Provided passage:

------------------------------

Monitoring an electrical power supply network

Abstract

A method and a device are provided for monitoring an electrical power supply network. A temporal frequency change value is determined for at least two sections or for at least two points of the power supply network. The frequency change value indicates the respective temporal frequency change of the network frequency. A conclusion is drawn regarding a possible islanding within the power supply network, and a warning signal which indicates the possible islanding within the power supply network is generated when the difference between the frequency change values, exceeds a predetermined frequency change threshold value.

Claims

1. A method of monitoring an electrical power supply network, the method comprising: determining by a measuring instrument a temporal frequency change value for at least two sections of the power supply network or for at least two points of the power supply network, the change value indicating a respective temporal frequency change in a network frequency; and if a difference between the frequency change values exceeds a predetermined frequency change threshold value, drawing by a central device a conclusion regarding possible islanding within the power supply network and generating and outputting a warning signal indicating the possible islanding within the power supply network; if a difference between the frequency values exceeds a predetermined frequency threshold value, drawing by the central device a conclusion regarding the existence of islanding within the power supply network and generating an islanding signal indicating islanding within the power supply network; and after forming the islanding signal by the central device, resetting or switching off the islanding signal only if: the difference between the frequency values falls below a predetermined first resetting threshold value; and the difference between the temporal frequency change values falls below a predetermined second resetting threshold value.

2. The method according to claim 1, which comprises: measuring the network frequencies for each of the at least two sections or the at least two points of the power supply network by forming a time-dependent frequency value; and forming a derivative of the time-dependent frequency values with respect to time by forming one of the temporal frequency change values respectively.

3. The method according to claim 1, wherein the first resetting threshold value matches the frequency threshold value or is less than the frequency threshold value.

4. The method according to claim 1, wherein the second resetting threshold value matches the frequency change threshold value or is less than the frequency change threshold value.

5. The method according to claim 1, which comprises generating a pre-warning signal indicating possible islanding within the power supply network if the difference between the frequency values exceeds a predetermined pre-warning threshold value.

6. The method according to claim 1, which comprises: determining at least one pointer measured value, the respective frequency value pertaining to the pointer measured value and the respective temporal frequency change values in each case by a pointer-type measuring instrument in the at least two sections or at the at least two points of the power supply network; transmitting the frequency values and the frequency change values to the central device; and evaluating the received frequency values and the received frequency change values with the central device and generating the warning signal and/or the islanding signal as a function of the received frequency values and the received frequency change values.

------------------------------

Given data:
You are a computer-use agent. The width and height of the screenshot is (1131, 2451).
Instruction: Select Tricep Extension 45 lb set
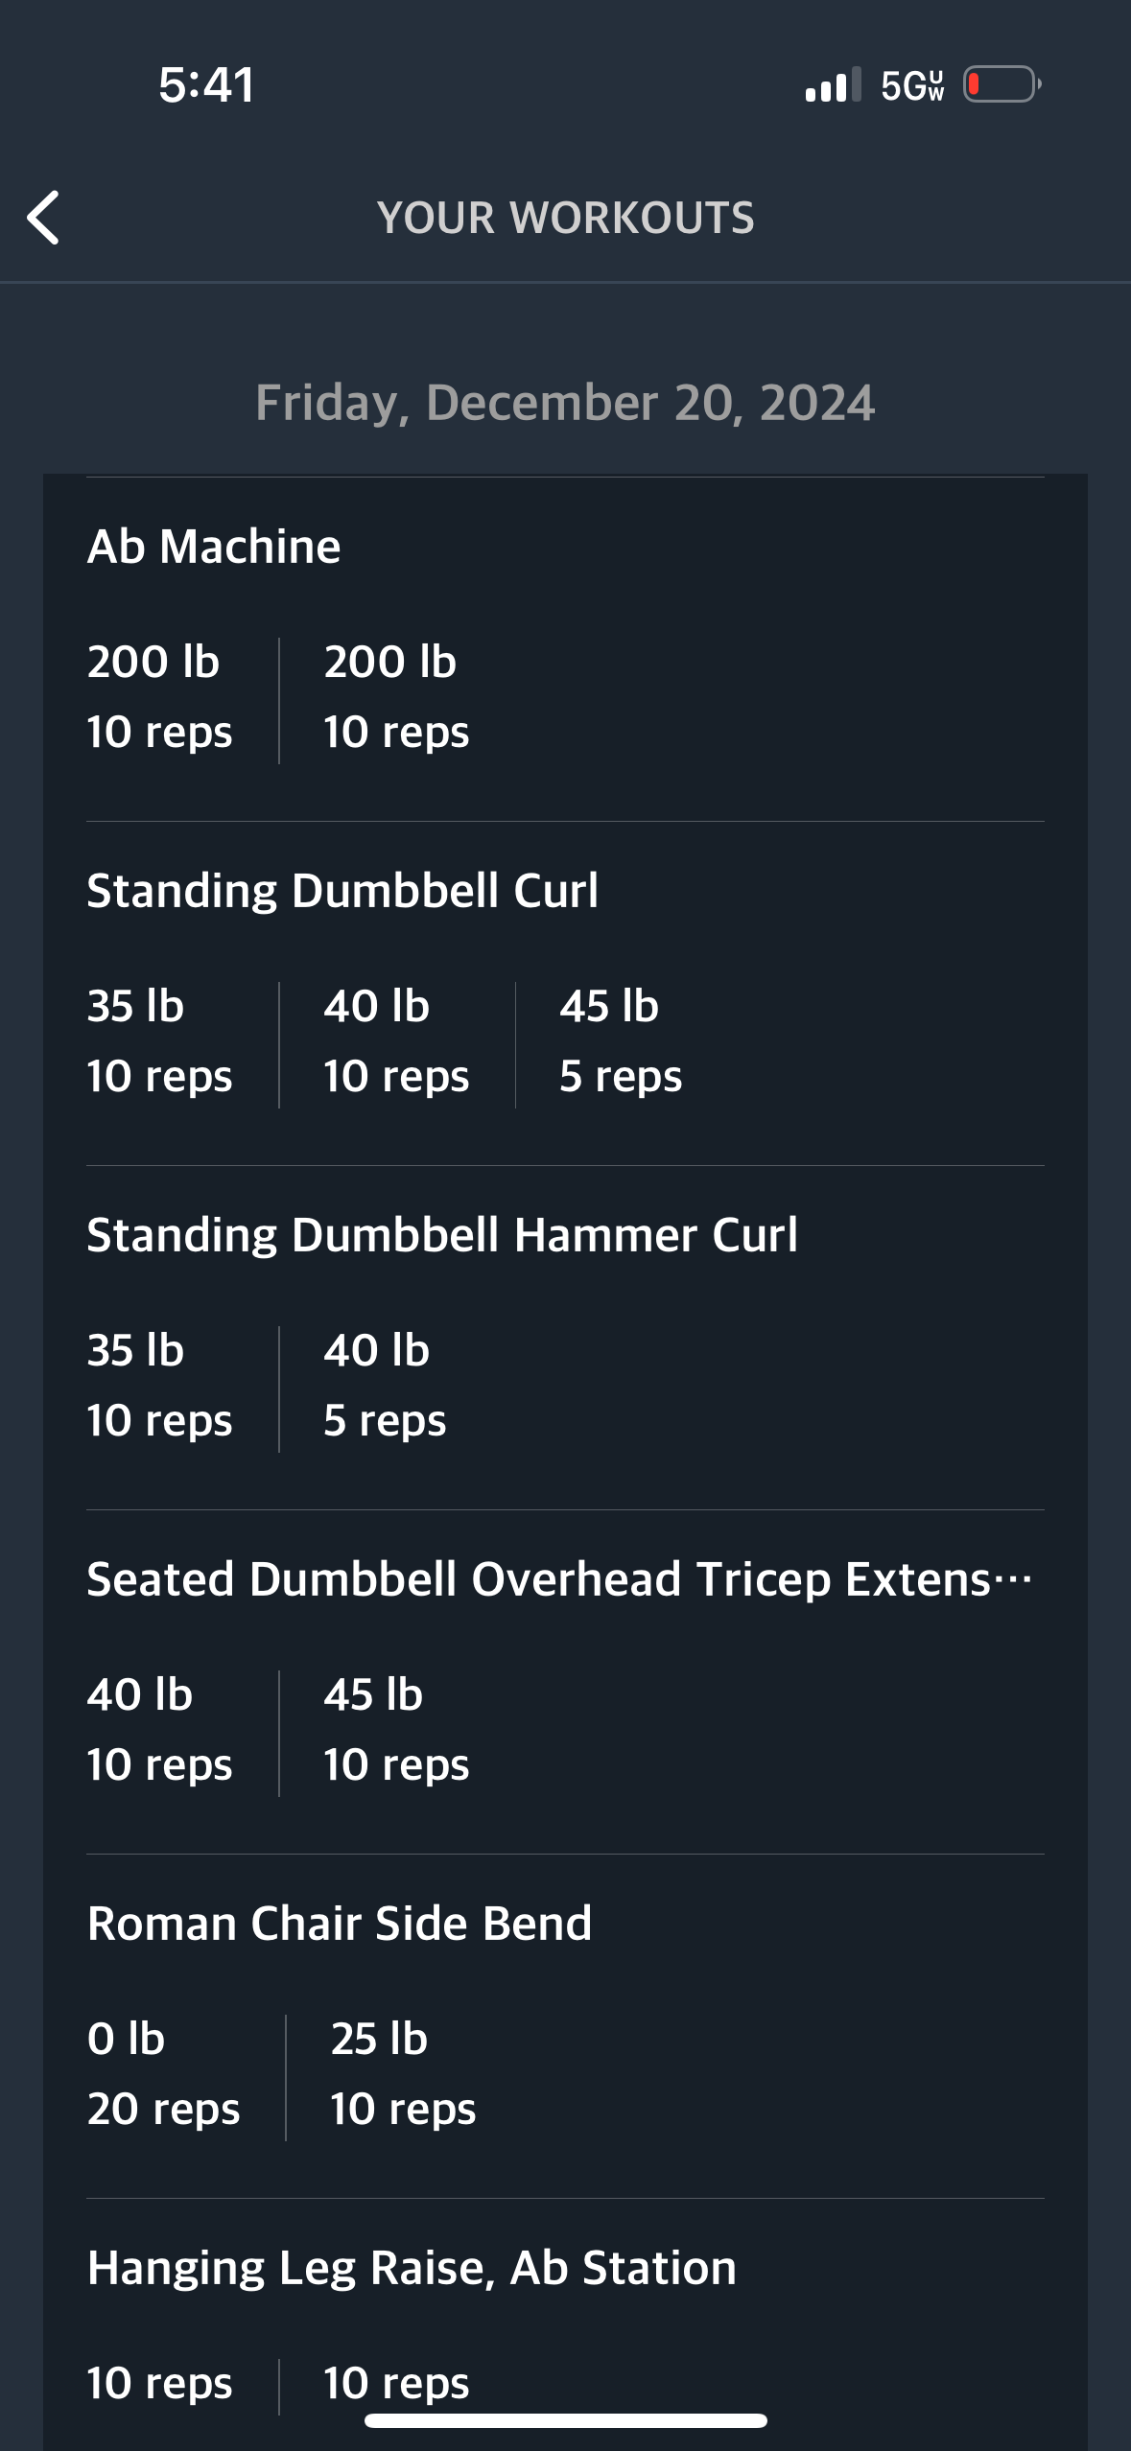[x=396, y=1730]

------------------------------

Tasks to carry out:
1. In the text on monitoring a power supply network, what condition causes a pre-warning signal for possible islanding to be generated?
2. Proceed with the text on monitoring a power supply network, picking up right after its final sentence.

The results:
1. The difference between the frequency values exceeds a predetermined pre-warning threshold value.

2.
7. An arrangement for monitoring an electrical power supply network, the arrangement comprising: at least one measuring instrument respectively disposed in each of at least two sections or at each of at least two points of the power supply network, said measuring instruments being configured for determining a frequency value indicating a respective network frequency and/or a temporal frequency change value indicating a respective temporal frequency change in a network frequency; and a central device configured: to draw a conclusion regarding possible islanding within the power supply network and to generate a warning signal indicating the possible islanding within the power supply network if a difference between the frequency change values exceeds a predetermined frequency change threshold value; and to draw a conclusion regarding the existence of islanding within the power supply network and generating an islanding signal indicating islanding within the power supply network if the difference between the frequency values exceeds a predetermined frequency threshold value; and after forming the islanding signal, to reset or switch off the islanding signal only if: the difference between the frequency values falls below a predetermined first resetting threshold value; and the difference between the temporal frequency change values falls below a predetermined second resetting threshold value.

8. The arrangement according to claim 7, wherein said central device is a device separate from said measuring instruments and is connected by a communications link to said measuring instruments.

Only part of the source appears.